### Brief A
Which people does the account of the MUST–HOWEST entrepreneurship bootcamp below name as speaking at or leading sessions on Day 1? Don't include anyone from the listing.
### Brief B
Could you carry on the account of the MUST–HOWEST entrepreneurship bootcamp below, starting after its final sentence, which is about Day 1?
***** Document text
University as Facilitator Community Based Sustainable Solutions to Demographic Challenges in South Western Uganda

Learning Uganda from Within: MUST&HOWEST Students’ Entrepreneurship Level 1 Bootcamp (2–6 February 2026)

Mbarara University of Science and Technology (MUST), in partnership with HOWEST University of Applied Sciences, hosted the “Learning Uganda from Within” Entrepreneurship Bootcamp from 2nd to 6th February 2026 under MUST/IUC Sub-Project 5. The program brought together 10 HOWEST students and 45 MUST students, along with mentors and lecturers, for five days of practical, community-rooted entrepreneurship training.

Day 1 (2 Feb): Opening, orientation, and intercultural foundations

The bootcamp opened with remarks from Dr. Tumuhimbise Manasseh, who welcomed participants and recognized the MUST–HOWEST partnership, followed by Dr. Medard, who linked the initiative to youth employability, SDG 8, and Uganda Vision 2040. The opening was officiated by Associate Professor Robert Bitariho (Deputy Vice Chancellor), who emphasized experiential learning as a bridge between academia and industry. The day also featured an intercultural communication session led by Lieze Joye using the Hofstede Cultural Onion Model and entrepreneurship grounding sessions by Dr. Prudence Kemigisha and Dr. Sarah on customer problems and opportunity spotting, culminating in preparations for the 50K Challenge.
**********
***** Record set
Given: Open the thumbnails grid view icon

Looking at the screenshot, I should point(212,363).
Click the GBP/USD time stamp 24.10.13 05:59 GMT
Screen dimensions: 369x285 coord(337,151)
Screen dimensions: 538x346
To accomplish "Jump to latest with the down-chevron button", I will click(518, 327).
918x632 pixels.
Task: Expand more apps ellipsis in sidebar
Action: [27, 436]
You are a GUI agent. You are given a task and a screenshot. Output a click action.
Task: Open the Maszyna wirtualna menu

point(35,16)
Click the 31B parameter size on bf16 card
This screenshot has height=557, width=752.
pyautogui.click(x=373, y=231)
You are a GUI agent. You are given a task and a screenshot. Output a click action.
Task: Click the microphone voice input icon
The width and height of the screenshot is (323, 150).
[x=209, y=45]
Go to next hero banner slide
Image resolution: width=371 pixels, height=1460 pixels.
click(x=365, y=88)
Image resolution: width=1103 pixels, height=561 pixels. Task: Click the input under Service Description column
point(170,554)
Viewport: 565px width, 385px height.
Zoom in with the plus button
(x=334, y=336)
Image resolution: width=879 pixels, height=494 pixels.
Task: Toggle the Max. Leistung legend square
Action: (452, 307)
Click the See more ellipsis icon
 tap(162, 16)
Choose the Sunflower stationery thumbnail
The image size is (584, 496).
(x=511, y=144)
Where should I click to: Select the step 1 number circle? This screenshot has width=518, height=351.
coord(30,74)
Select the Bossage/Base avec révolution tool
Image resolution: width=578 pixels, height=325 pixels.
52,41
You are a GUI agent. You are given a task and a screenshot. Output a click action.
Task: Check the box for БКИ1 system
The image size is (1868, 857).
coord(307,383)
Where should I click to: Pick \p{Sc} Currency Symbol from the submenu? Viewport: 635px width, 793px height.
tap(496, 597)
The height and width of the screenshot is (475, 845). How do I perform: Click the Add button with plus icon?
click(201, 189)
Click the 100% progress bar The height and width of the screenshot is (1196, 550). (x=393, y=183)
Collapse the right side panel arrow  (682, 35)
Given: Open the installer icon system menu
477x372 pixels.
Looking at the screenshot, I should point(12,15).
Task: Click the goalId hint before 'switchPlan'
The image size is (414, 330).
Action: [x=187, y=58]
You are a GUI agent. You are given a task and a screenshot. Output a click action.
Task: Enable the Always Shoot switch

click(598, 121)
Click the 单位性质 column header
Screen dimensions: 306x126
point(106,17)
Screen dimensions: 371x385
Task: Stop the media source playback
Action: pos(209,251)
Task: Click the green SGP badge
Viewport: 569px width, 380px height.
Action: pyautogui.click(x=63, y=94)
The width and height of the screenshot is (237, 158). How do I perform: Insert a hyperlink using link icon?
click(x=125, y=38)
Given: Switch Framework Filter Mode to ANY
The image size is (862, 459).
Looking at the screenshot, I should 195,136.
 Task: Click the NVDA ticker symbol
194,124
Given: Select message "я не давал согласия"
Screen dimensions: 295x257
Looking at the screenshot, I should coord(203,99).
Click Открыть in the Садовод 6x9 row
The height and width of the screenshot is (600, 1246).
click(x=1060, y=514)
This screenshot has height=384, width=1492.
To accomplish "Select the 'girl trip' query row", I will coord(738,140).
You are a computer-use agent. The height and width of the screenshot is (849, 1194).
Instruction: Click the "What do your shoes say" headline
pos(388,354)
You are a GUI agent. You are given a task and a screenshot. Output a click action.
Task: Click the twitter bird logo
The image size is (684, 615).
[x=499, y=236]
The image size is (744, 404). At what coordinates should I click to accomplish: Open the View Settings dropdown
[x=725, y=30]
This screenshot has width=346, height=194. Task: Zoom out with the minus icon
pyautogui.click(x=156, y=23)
**********
### Answer area A
Dr. Tumuhimbise Manasseh
Dr. Medard
Associate Professor Robert Bitariho
Lieze Joye
Dr. Prudence Kemigisha
Dr. Sarah

### Answer area B
Day 2 (3 Feb): The 50K Challenge entrepreneurship in action

After a practical session on financial literacy and bookkeeping led by Sarah Akampurira, teams received UGX 50,000 and five hours to execute a business idea and generate profit. The challenge tested creativity, teamwork, resilience, and customer engagement. It produced a range of ventures from souvenir stickers to packaged snacks and pancakes with clear lessons in execution, customer focus, and starting small.

Day 3 (4 Feb): Empathy mapping and community immersion

Teams shifted to design thinking, conducted empathy mapping, and engaged communities across sectors, including agriculture, finance, tourism, security, and trade. Through direct listening, they identified pain points and built problem statements grounded in real community experiences. The day concluded with a learning visit and dinner at Rwenjeru Agro-Tourism Farm, where participants explored integrated farming and reflected on innovation and diversification to build a sustainable enterprise.

Day 4 (5 Feb): Ideation, inspiration, and business modeling

Dr. Rene recapped the key lessons, after which Pieter (CEO of dScribe) delivered an entrepreneurial talk emphasizing resilience, humility, teamwork, and customer-centered problem-solving. Teams then refined their solutions through an ideation session facilitated by Francis. They advanced to structured modelling using the Lean Business Model Canvas, guided by Nuriat, before pitching preliminary concepts for mentor feedback.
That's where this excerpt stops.